[Source records]
____________

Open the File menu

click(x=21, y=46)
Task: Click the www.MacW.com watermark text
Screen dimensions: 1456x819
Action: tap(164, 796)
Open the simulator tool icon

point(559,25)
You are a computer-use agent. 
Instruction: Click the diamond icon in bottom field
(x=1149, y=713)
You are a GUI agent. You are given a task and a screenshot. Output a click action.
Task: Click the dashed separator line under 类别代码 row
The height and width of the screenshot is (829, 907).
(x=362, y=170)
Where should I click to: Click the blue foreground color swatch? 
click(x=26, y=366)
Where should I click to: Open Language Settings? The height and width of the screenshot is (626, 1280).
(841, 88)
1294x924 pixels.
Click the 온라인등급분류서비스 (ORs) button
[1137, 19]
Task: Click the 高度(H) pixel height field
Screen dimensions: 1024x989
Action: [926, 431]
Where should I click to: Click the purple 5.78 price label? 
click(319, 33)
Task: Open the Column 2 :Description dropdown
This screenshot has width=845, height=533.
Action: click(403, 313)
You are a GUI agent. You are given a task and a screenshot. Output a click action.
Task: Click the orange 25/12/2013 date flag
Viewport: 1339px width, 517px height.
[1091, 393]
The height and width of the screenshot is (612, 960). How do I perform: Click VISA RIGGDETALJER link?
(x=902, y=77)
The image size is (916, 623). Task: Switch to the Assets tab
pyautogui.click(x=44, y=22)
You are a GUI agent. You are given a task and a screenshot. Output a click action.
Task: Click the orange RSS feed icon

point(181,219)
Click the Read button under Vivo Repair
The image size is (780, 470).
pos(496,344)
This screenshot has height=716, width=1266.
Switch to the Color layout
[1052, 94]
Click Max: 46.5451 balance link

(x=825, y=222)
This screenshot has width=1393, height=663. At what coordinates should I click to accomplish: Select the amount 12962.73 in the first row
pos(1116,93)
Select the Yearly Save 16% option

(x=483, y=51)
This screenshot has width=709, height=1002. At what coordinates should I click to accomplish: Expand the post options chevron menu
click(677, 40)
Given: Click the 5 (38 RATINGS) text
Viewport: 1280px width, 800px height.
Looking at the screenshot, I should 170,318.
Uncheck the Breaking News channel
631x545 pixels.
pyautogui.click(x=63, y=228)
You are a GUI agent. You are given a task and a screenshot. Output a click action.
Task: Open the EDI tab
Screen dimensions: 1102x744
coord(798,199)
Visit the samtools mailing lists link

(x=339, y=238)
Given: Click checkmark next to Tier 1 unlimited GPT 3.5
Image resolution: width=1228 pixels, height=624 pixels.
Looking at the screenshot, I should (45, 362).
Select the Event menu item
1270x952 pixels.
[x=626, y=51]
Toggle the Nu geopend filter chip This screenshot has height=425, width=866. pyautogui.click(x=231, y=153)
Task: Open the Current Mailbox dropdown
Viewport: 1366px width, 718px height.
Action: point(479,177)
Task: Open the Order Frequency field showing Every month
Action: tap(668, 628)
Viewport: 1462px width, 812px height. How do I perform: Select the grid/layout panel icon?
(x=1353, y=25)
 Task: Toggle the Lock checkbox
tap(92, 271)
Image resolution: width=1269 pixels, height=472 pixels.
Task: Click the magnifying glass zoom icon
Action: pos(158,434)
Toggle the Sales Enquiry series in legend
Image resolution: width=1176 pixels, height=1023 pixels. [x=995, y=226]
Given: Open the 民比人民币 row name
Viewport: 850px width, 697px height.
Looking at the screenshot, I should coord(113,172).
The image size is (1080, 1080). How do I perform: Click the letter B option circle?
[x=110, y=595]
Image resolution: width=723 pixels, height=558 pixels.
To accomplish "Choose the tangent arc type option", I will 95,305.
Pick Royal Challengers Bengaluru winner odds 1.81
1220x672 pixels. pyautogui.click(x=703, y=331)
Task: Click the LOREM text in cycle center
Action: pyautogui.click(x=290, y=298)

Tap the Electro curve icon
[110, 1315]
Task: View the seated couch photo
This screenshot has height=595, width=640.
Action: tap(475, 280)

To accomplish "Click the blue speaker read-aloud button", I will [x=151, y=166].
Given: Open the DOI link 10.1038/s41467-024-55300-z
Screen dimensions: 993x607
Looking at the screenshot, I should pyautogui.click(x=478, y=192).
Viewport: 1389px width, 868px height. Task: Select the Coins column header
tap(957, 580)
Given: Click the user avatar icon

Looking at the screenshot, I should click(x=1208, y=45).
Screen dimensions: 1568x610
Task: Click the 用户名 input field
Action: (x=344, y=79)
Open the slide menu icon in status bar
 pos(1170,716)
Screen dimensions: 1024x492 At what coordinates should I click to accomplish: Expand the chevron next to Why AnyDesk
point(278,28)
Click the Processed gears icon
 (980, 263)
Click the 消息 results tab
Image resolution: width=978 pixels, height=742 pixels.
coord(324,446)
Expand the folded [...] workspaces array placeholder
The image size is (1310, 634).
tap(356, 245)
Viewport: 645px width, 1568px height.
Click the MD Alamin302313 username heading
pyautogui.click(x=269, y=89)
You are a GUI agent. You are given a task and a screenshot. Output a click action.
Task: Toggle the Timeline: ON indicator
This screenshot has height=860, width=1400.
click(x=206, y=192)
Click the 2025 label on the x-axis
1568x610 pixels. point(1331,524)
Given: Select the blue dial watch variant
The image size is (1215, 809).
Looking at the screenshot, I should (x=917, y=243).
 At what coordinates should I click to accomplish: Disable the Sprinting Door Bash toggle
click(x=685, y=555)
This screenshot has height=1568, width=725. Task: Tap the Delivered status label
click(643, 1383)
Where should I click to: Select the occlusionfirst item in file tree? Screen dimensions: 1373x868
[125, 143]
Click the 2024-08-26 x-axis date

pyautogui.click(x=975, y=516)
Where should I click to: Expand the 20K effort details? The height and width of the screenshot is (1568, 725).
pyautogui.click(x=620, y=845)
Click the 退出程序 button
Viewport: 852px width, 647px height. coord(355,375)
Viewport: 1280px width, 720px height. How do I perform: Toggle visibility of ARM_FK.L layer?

____________

### Task instructions
Above are the records; from them, give again exactly the lines from the one containing "Toggle the Sales Enquiry series in legend" through the one containing "Click the 消息 results tab", both included.

### Response to this exercise
Toggle the Sales Enquiry series in legend
Image resolution: width=1176 pixels, height=1023 pixels. [x=995, y=226]
Given: Open the 民比人民币 row name
Viewport: 850px width, 697px height.
Looking at the screenshot, I should coord(113,172).
The image size is (1080, 1080). How do I perform: Click the letter B option circle?
[x=110, y=595]
Image resolution: width=723 pixels, height=558 pixels.
To accomplish "Choose the tangent arc type option", I will 95,305.
Pick Royal Challengers Bengaluru winner odds 1.81
1220x672 pixels. pyautogui.click(x=703, y=331)
Task: Click the LOREM text in cycle center
Action: pyautogui.click(x=290, y=298)

Tap the Electro curve icon
[110, 1315]
Task: View the seated couch photo
This screenshot has height=595, width=640.
Action: tap(475, 280)

To accomplish "Click the blue speaker read-aloud button", I will [x=151, y=166].
Given: Open the DOI link 10.1038/s41467-024-55300-z
Screen dimensions: 993x607
Looking at the screenshot, I should pyautogui.click(x=478, y=192).
Viewport: 1389px width, 868px height. Task: Select the Coins column header
tap(957, 580)
Given: Click the user avatar icon

Looking at the screenshot, I should click(x=1208, y=45).
Screen dimensions: 1568x610
Task: Click the 用户名 input field
Action: (x=344, y=79)
Open the slide menu icon in status bar
 pos(1170,716)
Screen dimensions: 1024x492 At what coordinates should I click to accomplish: Expand the chevron next to Why AnyDesk
point(278,28)
Click the Processed gears icon
 (980, 263)
Click the 消息 results tab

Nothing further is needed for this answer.